4月16日、5大ウイスキー・ブレンデッド「碧Ao」新発売
ワールドウイスキー碧Ao
予告記事のタイトルで示した通り、ウイスキーの歴史上初、自社保有の5大ウイスキーをブレンドしたものである。しかしながら言葉では単純に括ってしまえるのだが、事は簡単ではない。まず原料が一様ではない。蒸溜法もすべて同じではない。
一般的によく知られ、飲まれているモルトウイスキーとグレーンウイスキーのブレンデッドをつくり上げるのとは感覚的に異なるのである。
福與(ふくよ)伸二サントリーチーフブレンダーのトライ&エラーは我々の想像を絶するものであっただろう。
素人目にも、美味しいものを生もうとする意欲があったとしても、簡単に香味イメージを抱けるものではないだろう、と推察できる。それぞれの個性をどう生かせるのか。ひとつにどうまとめるのか。異なる酒質がどう反応し合うのか。足して、足して、引いて、また引いて。その配合からベストの香味を導き出していくしかない。
ブレンド構成原酒がベールを脱いだ
福與伸二チーフブレンダー
スコッチ●アードモア蒸溜所・グレンギリー蒸溜所
アードモア/軽快、爽やかスモーキーさを抱いた東ハイランドのモルト原酒
グレンギリー/はちみつ、ヘザーの感覚がそよぎ、ほのかなスパイシーさがあるノンピーテッドモルト
この2蒸溜所のモルト原酒は、「碧Ao」にスモーキーさ、スパイシーさを薫らされるだけでなく、香味全体に厚みを湛える(たたえる)役割を担う。
アイリッシュ●クーリー蒸溜所
ピーテッドモルトウイスキー「カネマラ」で知られるクーリー蒸溜所だが、「Ao」にはノンピーテッドモルトを使用。軽やかですっきりとした印象の原酒で、配合比としては少量ながらクーリーモルトが香味全体に複雑味を与える。

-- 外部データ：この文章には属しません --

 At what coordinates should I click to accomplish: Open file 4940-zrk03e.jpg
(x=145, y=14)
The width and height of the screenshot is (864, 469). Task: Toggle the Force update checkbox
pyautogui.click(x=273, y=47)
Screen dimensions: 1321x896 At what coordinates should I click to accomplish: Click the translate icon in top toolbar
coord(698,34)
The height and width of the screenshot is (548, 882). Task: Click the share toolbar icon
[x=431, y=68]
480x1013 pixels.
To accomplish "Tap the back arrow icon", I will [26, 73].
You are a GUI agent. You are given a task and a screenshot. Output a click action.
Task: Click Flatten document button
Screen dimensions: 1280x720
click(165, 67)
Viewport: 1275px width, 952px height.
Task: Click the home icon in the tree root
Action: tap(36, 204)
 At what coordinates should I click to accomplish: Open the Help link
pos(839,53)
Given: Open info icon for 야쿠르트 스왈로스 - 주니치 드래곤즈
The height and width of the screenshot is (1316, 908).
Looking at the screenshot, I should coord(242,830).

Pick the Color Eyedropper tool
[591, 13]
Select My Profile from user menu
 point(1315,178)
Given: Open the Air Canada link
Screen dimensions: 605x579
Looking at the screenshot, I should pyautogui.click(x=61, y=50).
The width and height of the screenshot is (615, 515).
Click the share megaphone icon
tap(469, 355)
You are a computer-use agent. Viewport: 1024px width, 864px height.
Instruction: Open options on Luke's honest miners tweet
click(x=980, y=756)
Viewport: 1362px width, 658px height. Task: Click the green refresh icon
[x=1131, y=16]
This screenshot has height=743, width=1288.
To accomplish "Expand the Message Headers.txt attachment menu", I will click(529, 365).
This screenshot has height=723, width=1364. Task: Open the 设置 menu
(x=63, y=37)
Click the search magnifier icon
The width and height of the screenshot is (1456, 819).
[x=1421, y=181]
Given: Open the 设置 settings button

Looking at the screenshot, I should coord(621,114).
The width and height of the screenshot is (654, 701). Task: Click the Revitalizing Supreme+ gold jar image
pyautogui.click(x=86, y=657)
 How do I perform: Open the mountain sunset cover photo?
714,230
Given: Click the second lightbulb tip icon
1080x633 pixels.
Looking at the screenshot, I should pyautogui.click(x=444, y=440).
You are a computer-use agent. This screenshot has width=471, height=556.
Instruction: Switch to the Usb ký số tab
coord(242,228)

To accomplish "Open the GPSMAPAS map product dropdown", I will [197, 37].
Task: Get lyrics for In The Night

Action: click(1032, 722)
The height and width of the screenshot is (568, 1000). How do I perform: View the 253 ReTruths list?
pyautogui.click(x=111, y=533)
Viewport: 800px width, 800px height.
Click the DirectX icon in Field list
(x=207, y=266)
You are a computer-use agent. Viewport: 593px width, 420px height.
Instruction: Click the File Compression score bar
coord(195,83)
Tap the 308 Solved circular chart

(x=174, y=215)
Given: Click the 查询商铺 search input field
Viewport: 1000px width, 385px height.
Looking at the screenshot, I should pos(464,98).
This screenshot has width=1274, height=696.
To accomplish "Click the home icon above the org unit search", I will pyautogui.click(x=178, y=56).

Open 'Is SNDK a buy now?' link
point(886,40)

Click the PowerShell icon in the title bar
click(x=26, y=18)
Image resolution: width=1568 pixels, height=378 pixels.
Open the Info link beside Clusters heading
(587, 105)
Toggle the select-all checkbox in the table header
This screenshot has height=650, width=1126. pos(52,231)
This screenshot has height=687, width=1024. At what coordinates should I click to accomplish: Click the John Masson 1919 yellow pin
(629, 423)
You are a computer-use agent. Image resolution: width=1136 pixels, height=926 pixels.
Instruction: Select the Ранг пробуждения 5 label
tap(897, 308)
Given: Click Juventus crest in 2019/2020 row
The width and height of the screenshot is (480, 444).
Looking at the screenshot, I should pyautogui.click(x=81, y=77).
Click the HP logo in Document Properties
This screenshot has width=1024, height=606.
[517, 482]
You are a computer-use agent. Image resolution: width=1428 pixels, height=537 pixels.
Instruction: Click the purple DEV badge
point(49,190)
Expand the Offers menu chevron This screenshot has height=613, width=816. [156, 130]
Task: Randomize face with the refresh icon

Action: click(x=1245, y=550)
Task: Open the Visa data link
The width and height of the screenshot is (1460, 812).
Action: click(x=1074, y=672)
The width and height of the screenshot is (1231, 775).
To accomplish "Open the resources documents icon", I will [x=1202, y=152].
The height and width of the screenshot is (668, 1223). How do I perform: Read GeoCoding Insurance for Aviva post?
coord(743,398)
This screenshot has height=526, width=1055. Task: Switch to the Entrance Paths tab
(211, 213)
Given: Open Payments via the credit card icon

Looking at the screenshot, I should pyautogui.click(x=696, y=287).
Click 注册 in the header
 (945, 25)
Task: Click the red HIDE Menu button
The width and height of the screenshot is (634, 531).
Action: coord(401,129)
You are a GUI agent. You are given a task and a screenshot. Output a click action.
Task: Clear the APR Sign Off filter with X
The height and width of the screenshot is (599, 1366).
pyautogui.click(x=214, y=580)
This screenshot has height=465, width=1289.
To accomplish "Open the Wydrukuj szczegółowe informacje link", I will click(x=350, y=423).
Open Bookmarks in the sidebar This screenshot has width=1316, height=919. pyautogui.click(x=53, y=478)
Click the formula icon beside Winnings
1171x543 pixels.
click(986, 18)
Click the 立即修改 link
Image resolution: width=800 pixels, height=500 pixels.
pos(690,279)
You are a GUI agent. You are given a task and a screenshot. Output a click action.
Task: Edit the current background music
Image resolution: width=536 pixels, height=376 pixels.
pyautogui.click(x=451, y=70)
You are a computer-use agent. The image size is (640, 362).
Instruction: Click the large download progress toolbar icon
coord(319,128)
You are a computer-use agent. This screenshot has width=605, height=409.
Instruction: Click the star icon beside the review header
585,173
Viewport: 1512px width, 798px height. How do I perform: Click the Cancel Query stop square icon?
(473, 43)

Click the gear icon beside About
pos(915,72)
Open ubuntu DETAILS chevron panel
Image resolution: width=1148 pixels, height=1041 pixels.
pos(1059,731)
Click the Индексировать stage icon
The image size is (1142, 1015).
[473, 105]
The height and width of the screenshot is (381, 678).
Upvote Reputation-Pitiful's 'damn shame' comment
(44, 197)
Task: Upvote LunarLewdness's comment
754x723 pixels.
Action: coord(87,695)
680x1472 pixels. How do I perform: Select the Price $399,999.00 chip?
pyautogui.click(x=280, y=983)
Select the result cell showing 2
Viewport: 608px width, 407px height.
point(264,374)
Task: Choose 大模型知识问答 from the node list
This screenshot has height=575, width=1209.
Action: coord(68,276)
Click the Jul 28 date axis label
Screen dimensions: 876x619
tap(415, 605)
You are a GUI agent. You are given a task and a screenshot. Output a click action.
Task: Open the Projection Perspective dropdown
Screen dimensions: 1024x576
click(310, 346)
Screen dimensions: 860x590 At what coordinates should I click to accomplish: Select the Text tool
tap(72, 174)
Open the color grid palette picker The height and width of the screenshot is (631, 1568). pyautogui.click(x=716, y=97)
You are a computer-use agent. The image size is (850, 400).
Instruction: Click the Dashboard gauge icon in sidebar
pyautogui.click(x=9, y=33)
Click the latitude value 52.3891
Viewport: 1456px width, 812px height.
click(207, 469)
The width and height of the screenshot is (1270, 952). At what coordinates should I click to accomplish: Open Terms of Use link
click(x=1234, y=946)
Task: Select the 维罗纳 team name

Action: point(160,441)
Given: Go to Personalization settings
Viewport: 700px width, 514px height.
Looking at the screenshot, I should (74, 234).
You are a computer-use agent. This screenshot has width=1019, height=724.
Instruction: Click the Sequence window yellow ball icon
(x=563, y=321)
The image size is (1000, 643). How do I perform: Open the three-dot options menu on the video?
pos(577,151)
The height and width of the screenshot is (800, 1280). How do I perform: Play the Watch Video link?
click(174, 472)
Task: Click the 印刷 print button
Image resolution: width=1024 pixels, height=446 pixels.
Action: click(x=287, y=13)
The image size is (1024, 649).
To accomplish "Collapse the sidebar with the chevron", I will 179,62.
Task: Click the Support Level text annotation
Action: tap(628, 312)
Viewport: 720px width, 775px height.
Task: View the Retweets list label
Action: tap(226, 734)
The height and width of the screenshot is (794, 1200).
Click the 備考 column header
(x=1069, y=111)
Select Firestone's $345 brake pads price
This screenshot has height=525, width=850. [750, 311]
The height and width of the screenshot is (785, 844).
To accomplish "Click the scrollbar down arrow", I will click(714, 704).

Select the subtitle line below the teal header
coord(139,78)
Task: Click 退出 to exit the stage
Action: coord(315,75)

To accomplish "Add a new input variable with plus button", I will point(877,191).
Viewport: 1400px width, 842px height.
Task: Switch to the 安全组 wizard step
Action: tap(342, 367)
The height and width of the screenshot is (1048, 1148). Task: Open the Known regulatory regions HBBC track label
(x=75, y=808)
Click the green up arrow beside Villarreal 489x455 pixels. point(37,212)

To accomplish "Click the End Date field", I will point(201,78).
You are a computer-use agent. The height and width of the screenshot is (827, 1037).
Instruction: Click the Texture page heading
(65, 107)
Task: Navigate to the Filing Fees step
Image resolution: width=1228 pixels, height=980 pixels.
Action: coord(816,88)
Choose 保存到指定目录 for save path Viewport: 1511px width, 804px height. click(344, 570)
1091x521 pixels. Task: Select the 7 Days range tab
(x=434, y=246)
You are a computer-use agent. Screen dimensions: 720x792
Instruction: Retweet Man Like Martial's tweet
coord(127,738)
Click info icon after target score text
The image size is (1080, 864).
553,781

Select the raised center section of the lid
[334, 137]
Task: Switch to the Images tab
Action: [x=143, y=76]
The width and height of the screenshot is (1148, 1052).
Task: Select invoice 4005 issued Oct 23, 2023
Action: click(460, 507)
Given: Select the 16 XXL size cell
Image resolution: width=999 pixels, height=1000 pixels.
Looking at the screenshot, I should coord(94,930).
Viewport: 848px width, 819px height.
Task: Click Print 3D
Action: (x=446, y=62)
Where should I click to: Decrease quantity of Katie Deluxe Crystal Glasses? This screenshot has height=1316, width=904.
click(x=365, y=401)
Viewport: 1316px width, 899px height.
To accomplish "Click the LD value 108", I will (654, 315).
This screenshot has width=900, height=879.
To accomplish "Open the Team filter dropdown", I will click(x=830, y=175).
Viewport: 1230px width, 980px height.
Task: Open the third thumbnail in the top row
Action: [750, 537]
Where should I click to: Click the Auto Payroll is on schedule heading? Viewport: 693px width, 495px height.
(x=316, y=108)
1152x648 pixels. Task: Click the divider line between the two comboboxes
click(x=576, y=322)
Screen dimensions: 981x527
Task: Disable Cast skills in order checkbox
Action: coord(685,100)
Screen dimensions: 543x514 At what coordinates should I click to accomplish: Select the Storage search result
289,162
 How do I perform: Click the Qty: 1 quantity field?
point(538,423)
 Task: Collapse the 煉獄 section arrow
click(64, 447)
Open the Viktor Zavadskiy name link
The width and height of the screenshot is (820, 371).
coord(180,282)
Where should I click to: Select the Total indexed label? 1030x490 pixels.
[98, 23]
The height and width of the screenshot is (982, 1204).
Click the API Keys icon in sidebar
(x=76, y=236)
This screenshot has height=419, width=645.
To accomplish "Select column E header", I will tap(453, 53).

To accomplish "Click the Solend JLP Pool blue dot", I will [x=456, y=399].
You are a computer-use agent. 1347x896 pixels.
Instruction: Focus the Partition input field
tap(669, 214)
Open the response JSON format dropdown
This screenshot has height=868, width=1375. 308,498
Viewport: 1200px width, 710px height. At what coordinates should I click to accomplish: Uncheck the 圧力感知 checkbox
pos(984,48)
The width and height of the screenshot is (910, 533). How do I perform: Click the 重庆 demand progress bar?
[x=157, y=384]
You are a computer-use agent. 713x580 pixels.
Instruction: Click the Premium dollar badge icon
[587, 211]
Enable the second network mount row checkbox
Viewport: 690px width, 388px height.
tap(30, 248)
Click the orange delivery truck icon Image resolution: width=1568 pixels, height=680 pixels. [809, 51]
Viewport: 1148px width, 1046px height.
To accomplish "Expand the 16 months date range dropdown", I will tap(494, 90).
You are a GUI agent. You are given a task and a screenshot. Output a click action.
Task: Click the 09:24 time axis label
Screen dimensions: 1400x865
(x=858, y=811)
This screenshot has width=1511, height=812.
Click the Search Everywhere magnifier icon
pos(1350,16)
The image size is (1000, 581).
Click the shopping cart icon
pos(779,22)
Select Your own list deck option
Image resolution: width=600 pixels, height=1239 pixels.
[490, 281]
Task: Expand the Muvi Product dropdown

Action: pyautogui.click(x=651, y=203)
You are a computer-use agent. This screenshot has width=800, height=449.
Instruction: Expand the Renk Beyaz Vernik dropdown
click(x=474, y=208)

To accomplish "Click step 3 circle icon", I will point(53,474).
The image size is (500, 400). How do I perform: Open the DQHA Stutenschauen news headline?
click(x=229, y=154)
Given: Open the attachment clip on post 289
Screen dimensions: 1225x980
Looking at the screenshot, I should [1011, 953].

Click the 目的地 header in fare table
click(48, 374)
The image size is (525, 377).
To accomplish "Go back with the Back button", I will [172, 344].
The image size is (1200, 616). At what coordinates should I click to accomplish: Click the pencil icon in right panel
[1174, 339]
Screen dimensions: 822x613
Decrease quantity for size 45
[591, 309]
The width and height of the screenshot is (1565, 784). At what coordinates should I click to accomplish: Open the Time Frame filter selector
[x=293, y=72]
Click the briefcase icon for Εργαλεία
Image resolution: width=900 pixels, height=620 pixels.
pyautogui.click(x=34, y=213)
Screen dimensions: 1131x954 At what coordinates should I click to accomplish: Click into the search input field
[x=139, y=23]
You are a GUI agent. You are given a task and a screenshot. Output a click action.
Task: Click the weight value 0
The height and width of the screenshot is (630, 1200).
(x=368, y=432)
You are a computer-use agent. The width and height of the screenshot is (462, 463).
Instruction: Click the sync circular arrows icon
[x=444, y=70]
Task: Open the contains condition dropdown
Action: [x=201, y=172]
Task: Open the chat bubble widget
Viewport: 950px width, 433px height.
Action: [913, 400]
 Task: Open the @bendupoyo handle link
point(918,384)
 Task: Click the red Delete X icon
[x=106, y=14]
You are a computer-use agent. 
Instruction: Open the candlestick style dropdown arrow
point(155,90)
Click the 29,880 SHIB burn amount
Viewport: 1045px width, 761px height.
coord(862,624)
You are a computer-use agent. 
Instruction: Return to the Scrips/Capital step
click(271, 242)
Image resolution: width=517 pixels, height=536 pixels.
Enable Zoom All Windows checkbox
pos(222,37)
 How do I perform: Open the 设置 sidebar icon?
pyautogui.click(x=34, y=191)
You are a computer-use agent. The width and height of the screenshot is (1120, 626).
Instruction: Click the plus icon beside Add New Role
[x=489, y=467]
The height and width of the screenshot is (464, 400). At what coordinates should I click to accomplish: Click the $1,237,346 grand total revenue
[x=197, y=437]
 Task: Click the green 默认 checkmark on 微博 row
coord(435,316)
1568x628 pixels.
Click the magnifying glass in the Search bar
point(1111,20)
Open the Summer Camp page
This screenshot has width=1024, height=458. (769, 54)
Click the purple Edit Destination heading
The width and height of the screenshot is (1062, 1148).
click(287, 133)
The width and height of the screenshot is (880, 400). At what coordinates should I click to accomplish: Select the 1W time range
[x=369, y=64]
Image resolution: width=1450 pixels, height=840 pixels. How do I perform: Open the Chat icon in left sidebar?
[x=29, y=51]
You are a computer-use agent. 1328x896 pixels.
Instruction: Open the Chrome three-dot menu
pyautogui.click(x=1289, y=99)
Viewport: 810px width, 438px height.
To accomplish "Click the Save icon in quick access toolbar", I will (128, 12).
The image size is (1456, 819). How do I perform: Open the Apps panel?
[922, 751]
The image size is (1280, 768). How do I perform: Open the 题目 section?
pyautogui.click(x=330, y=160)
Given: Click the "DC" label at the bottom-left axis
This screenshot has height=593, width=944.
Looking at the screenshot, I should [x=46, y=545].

福與チーフは「ブレンドの妙味。クーリーを抜くと、香り立ちが弱く、コクや複雑味も出てこない。これは予想外でした」とおっしゃっている。
アメリカン●ジムビーム蒸溜所
人気の高い「ジムビーム」の原酒。バーボンウイスキー特有の華やかな香り、バニラ様の甘みを醸し出す。とくに香りの広がりにおいて大いに貢献している。
カナディアン●アルバータ蒸溜所
北米において高品質なライウイスキー生産で名高いアルバータ蒸溜所のベースウイスキーを使用。カナディアンブレンデッドウイスキーはライ麦を主原料にしたフレーバリングウイスキーと、トウモロコシを主原料としたベースウイスキーをブレンドする。「碧Ao」ではアルバータの軽快なタッチのベースウイスキーがグレーンウイスキーの役割を担い、全体のしなやかな柔らかさ、そして飲み口のよさに付与している。
ジャパニーズ●山崎蒸溜所・白州蒸溜所
山崎/重厚で華やかな味わいの長熟シェリー樽熟成原酒を使用
白州/森の蒸溜所らしい爽やかなスモーキーモルトを使用
サントリーのブレンデッドウイスキーの香味が語っているが、エステリーで華やか、淡麗ながら複雑といった特長は「碧Ao」においても大きな役割を担い、両モルトがブレンドされることで香味全体を巧く、しっとりとまとめる。他の原酒だけではバラツキ感のある香味を優しく抱きとめているのではなかろうか。
全体的な旨味という面でも、山崎、白州は不可欠な存在のはず。
酒齢だが、最も若い原酒が4年熟成。長熟は18年熟成ものらしい。細かな原酒の酒齢については明かされていない。